- **EXERCISE**: Where the line with "Given: Open the 941 comments" appears below, start writing out lines exactly, and finish with the line with "Given: Click the blue Sign in button", which is included; write out nothing else.

- **DATA RECORDS**:
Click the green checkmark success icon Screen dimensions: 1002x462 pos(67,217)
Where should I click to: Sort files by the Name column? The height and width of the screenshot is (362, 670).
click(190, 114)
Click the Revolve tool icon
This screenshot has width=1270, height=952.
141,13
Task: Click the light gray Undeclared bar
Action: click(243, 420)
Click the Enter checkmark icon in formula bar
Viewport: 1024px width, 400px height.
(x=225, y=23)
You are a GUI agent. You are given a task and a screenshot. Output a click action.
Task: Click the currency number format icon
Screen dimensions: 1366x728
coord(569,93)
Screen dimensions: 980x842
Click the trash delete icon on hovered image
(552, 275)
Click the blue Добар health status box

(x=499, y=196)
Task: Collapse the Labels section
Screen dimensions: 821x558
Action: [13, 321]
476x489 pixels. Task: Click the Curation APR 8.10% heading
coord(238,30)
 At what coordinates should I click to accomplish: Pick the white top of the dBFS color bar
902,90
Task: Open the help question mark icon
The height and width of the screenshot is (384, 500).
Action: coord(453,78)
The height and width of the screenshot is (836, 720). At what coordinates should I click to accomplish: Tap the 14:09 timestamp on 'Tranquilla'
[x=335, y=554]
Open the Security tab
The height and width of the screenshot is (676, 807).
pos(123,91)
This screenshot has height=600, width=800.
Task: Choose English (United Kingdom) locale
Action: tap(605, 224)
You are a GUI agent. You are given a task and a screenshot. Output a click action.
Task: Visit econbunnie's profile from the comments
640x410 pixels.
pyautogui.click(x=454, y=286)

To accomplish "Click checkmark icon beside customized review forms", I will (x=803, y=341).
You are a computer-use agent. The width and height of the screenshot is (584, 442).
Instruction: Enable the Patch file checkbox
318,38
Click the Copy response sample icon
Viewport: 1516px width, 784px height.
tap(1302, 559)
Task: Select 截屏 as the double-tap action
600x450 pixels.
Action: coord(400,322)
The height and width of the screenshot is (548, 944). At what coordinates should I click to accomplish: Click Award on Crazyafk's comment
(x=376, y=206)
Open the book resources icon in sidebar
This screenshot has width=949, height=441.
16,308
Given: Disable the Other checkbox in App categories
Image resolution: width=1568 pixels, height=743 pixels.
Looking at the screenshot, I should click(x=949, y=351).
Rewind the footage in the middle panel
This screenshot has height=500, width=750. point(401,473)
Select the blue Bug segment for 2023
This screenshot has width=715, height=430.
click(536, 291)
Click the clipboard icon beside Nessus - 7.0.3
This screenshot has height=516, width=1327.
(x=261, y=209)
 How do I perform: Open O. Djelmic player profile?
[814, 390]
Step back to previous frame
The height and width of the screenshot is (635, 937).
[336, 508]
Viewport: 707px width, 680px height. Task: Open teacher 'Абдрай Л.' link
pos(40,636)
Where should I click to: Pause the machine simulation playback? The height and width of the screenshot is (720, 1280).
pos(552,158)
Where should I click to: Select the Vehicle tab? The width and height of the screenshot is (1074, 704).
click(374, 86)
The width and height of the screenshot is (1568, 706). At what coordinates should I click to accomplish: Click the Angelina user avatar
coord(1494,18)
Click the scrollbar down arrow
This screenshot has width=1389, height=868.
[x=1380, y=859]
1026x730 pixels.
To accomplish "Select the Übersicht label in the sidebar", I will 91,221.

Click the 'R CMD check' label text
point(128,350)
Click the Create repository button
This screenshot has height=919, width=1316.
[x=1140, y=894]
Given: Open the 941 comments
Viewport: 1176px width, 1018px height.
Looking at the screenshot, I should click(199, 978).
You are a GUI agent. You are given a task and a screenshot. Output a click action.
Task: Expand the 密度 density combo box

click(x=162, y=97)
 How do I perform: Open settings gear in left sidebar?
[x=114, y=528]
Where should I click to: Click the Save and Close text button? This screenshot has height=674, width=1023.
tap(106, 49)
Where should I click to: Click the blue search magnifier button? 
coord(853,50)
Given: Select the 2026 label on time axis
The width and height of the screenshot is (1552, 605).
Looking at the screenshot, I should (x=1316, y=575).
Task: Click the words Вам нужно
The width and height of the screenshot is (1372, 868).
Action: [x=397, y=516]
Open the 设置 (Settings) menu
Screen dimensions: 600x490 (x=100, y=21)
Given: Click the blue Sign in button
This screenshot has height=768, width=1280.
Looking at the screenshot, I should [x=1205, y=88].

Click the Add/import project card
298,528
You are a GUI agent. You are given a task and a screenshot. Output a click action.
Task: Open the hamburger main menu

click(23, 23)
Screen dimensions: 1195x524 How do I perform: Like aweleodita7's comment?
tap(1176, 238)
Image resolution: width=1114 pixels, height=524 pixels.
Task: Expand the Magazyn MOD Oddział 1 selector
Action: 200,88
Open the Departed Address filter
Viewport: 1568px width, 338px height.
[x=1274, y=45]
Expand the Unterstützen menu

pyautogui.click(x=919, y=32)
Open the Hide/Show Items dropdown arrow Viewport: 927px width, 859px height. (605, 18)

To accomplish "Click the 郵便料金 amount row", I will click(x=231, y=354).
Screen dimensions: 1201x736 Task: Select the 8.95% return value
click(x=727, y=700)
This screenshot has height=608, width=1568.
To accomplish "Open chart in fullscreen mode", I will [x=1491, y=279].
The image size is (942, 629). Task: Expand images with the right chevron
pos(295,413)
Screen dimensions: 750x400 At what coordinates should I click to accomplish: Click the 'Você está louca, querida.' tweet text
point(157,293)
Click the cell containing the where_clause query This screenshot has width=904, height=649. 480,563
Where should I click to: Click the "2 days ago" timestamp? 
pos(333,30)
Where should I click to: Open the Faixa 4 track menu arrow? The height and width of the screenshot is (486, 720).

- **EXERCISE OUTPUT**:
Given: Open the 941 comments
Viewport: 1176px width, 1018px height.
Looking at the screenshot, I should click(199, 978).
You are a GUI agent. You are given a task and a screenshot. Output a click action.
Task: Expand the 密度 density combo box

click(x=162, y=97)
 How do I perform: Open settings gear in left sidebar?
[x=114, y=528]
Where should I click to: Click the Save and Close text button? This screenshot has height=674, width=1023.
tap(106, 49)
Where should I click to: Click the blue search magnifier button? 
coord(853,50)
Given: Select the 2026 label on time axis
The width and height of the screenshot is (1552, 605).
Looking at the screenshot, I should (x=1316, y=575).
Task: Click the words Вам нужно
The width and height of the screenshot is (1372, 868).
Action: [x=397, y=516]
Open the 设置 (Settings) menu
Screen dimensions: 600x490 (x=100, y=21)
Given: Click the blue Sign in button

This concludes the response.